**Required work**
Pull out every line below containing the word "username".

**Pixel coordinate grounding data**
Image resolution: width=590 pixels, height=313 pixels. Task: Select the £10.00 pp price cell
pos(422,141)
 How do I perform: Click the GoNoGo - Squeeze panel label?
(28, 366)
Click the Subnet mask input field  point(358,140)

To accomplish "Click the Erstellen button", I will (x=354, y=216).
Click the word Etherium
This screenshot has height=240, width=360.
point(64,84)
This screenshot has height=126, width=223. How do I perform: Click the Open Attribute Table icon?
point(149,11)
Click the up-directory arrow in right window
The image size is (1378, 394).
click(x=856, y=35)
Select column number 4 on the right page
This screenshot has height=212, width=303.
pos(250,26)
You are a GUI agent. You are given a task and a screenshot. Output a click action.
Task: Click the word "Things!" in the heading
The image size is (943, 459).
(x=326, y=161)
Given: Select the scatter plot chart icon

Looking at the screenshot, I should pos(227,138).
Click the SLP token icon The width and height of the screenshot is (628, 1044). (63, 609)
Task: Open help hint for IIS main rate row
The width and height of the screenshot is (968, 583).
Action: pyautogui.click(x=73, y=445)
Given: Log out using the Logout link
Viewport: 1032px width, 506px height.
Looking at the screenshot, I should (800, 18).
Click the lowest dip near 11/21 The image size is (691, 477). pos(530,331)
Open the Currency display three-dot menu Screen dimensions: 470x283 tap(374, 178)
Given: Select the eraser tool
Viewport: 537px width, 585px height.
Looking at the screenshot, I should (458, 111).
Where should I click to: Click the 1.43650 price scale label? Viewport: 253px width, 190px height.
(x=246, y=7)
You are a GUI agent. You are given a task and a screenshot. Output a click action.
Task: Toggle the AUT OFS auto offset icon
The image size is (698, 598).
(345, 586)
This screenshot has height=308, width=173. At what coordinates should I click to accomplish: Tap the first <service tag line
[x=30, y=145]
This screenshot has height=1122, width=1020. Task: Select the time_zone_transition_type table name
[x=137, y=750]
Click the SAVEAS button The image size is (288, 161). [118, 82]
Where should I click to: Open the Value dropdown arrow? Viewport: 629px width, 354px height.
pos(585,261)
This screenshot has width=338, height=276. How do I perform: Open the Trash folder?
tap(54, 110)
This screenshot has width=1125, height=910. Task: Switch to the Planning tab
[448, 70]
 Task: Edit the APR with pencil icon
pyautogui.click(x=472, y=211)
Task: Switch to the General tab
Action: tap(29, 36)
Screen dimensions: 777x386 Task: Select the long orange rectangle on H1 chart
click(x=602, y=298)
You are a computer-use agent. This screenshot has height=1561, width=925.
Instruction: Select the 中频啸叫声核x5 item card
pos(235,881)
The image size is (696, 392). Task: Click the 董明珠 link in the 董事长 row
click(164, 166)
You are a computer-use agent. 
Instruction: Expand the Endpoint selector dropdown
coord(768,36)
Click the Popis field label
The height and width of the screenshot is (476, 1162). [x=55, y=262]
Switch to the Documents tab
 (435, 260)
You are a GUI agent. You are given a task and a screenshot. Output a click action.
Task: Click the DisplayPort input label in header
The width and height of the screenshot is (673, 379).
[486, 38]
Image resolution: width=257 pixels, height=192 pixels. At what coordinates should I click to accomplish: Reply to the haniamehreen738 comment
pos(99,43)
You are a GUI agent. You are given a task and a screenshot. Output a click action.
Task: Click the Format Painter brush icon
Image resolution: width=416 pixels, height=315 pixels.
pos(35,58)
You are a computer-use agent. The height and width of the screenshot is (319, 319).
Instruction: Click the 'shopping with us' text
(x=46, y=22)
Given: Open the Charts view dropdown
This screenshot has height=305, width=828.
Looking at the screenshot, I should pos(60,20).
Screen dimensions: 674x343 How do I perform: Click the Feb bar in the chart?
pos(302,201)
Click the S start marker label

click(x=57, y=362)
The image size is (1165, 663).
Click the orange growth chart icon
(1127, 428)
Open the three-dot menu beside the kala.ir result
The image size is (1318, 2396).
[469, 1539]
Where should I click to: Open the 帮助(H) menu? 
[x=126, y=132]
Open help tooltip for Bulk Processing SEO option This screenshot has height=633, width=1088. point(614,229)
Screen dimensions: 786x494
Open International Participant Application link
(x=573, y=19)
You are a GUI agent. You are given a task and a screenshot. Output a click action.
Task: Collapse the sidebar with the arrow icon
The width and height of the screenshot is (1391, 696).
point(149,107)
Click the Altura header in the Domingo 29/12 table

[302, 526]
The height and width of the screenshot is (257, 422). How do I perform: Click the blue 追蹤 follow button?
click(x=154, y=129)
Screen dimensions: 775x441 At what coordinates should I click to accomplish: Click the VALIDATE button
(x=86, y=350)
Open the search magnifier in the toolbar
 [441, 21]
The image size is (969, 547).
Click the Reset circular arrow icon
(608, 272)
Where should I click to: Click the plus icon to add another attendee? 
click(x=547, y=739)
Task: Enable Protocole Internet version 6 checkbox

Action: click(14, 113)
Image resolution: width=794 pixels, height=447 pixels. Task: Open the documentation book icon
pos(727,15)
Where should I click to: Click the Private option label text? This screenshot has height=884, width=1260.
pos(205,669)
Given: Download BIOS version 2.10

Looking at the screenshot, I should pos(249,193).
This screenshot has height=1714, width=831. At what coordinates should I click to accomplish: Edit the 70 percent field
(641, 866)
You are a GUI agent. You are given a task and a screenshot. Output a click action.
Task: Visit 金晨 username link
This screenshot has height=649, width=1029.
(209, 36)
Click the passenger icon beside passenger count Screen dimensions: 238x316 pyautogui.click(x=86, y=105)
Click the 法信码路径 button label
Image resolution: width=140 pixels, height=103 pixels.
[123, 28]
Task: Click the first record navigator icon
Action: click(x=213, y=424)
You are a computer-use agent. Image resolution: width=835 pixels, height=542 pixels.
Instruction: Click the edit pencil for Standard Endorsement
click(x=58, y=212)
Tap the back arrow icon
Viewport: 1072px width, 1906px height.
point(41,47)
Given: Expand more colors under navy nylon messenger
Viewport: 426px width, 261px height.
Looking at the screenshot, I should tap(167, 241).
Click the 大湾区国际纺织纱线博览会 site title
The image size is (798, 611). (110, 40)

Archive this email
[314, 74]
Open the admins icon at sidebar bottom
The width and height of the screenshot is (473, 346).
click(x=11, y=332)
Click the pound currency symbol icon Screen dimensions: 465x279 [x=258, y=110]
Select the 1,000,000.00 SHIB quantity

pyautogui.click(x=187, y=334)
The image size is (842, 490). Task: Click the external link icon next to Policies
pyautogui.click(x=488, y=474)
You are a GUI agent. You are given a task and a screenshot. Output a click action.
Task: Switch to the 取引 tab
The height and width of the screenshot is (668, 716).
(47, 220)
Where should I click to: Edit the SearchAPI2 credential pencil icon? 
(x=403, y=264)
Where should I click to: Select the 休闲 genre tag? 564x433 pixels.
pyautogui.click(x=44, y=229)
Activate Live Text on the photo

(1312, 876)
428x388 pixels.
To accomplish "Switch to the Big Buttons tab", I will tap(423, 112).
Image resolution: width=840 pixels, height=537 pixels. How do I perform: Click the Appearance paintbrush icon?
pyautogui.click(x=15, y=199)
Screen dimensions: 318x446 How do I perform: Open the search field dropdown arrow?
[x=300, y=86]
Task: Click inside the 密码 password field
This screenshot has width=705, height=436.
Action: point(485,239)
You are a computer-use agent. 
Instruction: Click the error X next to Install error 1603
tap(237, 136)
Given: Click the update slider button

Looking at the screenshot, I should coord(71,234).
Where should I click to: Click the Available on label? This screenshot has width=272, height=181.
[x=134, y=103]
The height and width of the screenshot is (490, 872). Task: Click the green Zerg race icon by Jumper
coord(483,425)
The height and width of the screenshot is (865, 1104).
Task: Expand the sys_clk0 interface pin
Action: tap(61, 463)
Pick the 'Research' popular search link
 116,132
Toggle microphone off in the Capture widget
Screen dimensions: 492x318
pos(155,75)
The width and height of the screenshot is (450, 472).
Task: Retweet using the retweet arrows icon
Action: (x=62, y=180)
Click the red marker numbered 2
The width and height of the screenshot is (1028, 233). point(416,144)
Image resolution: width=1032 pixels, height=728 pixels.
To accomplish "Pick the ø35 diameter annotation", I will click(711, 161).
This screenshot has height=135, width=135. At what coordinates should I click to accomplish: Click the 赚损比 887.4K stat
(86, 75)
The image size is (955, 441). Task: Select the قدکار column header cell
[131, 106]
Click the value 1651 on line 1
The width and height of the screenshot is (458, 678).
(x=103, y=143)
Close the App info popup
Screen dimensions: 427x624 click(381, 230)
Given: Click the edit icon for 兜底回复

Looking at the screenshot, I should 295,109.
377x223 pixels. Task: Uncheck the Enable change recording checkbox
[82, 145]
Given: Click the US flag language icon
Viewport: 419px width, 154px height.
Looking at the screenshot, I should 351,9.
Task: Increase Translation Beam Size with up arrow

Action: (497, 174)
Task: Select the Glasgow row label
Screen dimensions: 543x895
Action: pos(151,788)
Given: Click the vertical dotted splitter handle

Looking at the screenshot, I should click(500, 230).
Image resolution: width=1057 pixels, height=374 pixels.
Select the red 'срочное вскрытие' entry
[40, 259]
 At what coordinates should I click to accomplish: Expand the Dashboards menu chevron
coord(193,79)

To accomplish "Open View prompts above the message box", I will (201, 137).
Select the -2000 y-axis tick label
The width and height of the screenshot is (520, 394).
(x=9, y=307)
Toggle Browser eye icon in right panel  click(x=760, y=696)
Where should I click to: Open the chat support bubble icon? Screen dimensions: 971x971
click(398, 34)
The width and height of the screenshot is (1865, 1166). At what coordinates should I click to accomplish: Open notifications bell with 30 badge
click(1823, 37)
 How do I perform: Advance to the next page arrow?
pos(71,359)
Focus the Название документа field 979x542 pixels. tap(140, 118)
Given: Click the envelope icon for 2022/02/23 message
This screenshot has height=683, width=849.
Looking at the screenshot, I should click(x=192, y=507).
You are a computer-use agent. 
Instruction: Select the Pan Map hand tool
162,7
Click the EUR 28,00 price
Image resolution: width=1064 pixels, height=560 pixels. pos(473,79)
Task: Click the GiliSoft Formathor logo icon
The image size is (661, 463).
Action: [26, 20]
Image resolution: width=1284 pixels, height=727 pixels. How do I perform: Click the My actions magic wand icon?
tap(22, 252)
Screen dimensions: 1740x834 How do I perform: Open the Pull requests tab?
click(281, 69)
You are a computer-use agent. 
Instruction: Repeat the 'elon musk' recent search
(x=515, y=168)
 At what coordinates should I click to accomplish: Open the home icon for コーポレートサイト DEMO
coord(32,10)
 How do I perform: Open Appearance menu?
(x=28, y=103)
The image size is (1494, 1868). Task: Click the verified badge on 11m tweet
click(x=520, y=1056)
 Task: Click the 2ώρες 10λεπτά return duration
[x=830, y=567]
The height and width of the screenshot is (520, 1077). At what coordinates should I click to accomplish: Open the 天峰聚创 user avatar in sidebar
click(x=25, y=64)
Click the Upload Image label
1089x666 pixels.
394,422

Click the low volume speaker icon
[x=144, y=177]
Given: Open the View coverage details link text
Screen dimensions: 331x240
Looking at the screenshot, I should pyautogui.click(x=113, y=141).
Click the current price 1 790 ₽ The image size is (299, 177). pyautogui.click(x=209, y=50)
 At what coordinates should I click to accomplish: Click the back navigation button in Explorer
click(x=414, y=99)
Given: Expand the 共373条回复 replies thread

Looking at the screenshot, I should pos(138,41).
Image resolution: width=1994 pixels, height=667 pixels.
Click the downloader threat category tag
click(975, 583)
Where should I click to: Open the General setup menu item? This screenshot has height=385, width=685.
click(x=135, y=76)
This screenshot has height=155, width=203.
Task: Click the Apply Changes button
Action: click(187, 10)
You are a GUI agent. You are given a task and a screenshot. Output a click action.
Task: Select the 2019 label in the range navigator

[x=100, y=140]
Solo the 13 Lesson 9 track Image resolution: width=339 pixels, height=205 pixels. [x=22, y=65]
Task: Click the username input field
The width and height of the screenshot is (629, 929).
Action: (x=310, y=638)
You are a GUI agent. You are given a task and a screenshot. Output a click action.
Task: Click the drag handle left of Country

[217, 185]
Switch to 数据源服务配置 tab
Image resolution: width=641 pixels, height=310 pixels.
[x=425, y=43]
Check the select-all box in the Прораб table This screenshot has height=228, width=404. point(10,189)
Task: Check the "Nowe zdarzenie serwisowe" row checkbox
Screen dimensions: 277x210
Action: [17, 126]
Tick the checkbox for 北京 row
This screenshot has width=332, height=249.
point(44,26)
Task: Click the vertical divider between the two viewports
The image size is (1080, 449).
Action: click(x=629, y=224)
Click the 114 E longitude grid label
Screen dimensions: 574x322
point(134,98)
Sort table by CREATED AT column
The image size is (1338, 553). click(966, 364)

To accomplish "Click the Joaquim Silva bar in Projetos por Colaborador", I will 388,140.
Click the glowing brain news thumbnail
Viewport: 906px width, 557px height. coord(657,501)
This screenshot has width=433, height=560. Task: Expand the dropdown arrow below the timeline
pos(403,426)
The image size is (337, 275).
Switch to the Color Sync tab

**The completed task**
Task: Visit 金晨 username link
Task: Click the username input field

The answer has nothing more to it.